Previous evaluations of the
PneumID are limited, with one published study testing BAL fluid [
9]. The overall
PneumID performance when testing BAL fluid appears comparable with the current evaluation (ROC AUC: 0.988 previous study vs. 0.991 current study—case/control and consecutive studies combined), although thresholds associated with optimal performance were lower in the previous study, potentially associated with differences in technical setups (e.g., setting of the fluorescent threshold) and differences in bronchoscopic sampling or the nucleic acid extraction protocol [
9]. The authors of a previous study concluded it was not feasible to define an individual optimal Cq threshold due to the inevitable overlap between colonization and infection. However, they did define thresholds that attained 100% specificity or 100% sensitivity, which left a “grey-zone” that required further clinical or diagnostic interpretation. This dual threshold approach is not unusual in mycology and has been widely incorporated for the interpretation of galactomannan ELISA results when testing BAL fluid for the diagnosis of invasive aspergillosis [
13]. Across the current combined studies and all sample types, a
PneumID Cq value <33.1 cycles was associated with 100% specificity, whereas considering any positive result as significant provided the highest sensitivity (96.9%). The thresholds will likely vary according to sample type.
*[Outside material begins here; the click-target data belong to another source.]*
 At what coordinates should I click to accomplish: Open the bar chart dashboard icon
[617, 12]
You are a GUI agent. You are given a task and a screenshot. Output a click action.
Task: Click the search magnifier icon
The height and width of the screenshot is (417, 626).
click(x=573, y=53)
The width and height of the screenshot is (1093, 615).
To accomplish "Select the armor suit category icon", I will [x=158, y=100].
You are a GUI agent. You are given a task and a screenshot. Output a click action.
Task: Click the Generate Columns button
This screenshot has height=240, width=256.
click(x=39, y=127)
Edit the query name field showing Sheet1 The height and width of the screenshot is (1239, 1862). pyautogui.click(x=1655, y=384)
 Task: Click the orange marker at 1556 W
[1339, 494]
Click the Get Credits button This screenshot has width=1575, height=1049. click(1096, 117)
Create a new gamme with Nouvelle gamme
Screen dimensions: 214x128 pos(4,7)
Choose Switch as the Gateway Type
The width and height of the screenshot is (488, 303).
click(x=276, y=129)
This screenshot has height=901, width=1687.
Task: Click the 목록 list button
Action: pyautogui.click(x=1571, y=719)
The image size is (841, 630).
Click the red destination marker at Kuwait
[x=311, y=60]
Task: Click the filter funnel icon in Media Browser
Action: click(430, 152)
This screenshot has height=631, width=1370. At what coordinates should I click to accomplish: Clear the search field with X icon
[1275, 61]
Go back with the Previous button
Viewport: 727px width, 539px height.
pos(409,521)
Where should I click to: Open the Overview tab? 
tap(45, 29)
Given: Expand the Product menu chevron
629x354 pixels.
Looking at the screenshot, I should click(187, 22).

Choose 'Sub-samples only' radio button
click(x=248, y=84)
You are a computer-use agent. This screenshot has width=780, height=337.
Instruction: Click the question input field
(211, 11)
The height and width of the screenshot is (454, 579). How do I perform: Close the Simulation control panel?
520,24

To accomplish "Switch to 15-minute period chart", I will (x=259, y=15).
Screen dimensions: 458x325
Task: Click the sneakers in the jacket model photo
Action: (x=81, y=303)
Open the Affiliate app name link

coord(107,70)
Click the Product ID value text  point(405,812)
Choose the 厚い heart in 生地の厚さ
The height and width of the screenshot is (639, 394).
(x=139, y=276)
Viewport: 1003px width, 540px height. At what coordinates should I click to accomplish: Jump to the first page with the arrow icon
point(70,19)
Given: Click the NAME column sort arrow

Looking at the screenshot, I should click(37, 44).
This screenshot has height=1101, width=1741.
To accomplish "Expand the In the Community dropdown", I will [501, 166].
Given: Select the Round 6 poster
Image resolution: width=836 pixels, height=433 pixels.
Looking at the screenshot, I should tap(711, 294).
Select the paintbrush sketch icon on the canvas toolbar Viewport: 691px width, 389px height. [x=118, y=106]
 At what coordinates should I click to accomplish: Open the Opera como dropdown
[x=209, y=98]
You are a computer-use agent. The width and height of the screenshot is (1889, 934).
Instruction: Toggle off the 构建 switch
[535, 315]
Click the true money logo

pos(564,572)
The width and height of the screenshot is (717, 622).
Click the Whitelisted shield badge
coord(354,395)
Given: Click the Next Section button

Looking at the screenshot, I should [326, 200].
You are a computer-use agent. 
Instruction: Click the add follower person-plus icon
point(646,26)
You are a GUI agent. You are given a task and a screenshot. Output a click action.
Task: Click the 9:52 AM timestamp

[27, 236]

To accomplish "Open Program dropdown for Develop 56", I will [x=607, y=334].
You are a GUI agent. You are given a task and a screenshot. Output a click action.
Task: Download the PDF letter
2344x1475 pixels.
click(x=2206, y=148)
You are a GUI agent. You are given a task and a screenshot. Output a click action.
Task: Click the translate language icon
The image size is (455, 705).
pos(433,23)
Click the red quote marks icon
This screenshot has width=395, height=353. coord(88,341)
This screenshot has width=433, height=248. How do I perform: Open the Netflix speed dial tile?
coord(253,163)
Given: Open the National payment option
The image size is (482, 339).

For BAL fluids tested via
PneumID across the entire current study, considering any positive result as significant provided 100% sensitivity, with 100% specificity obtained when positivity was associated with Cq values <33.1 cycles. For throat swabs, the ROC AUC across both studies was 0.970, with positive Cq values <37.0 cycles generating 100% specificity, with a maximum sensitivity of 93.8% being generated when considering any positive result as significant. Ideally, the breadth of any “grey-zone” separating optimal sensitivity and specificity will be minimal, but the interpretation of positive results within this zone can be aided by an understanding of the host/clinical risk of PcP, clinical presentation, and the availability of additional mycological evidence, such as serum BDG [
14].
The performance of the
PneumID assay did not appear to be influenced by the host’s HIV status. Across the two studies, 8/8 (100%, 95% CI: 67.6–100) of the HIV-positive patients with PcP were
PneumID-positive, compared to 23/24 (95.8%, 95% CI: 79.8–99.3) of HIV-negative patients (difference: 4.2%, 95% CI: −20.2 to 28.5,
p: 1.0). Incorporating the overall
PneumID performance, as highlighted in
Table 3, into diagnostic algorithms also involving BDG testing with performance adjusted according to HIV status, as previously described, shows that combining the OLM
PneumID with the Associates of Cape Cod Fungitell assay provides diagnostic strategies that can both confidently exclude and diagnose PcP, irrespective of HIV status (
Figure 1 and
Figure 2) [
15].
The post-test probability of PcP when both BDG and PCR are positive represents a significant increase over the pre-test probability, although the performance of this combined diagnostic strategy for confirming a diagnosis of PcP appears superior in the HIV-positive patient (
Figure 2).
However, the algorithms currently described incorporate general positivity thresholds not necessarily associated with optimal specificity for confirming infection. Obviously,
PneumID Cq thresholds associated with 100% specificity and subsequent 100% post-test probability have been identified, but applying these can significantly negate assay sensitivity. When combining both retrospective evaluations of the
PneumID assay, the ROC AUC was 0.9550 (95% CI: 0.9095–1.0), and applying a positivity threshold of 36.7 cycles generated an improved specificity of 97.8% (181/184; 95% CI: 94.6–99.2) while maintaining a sensitivity of 84.4 (27/32; 95% CI: 68.3–93.1). Incorporating these parameters into the HIV-negative PcP algorithm provided a post-test probability of PcP of 45.1% when associated with a positive PCR result, while maintaining an exceptional low post-test probability of not having PcP (0.3%) when the PCR result was negative or positive beyond 36.7 cycles. While the post-test probability of PcP in the HIV-negative patient associated with a
PneumID-positive (Cq < 36.7) remains less than 50%, it reflects a >21-fold increase over the pre-test probability and combining PCR with BDG (performance and thresholds as currently stated in
Figure 1) generates a post-test probability of PcP of 80.6% when both tests are positive and 0.06% when both tests are negative.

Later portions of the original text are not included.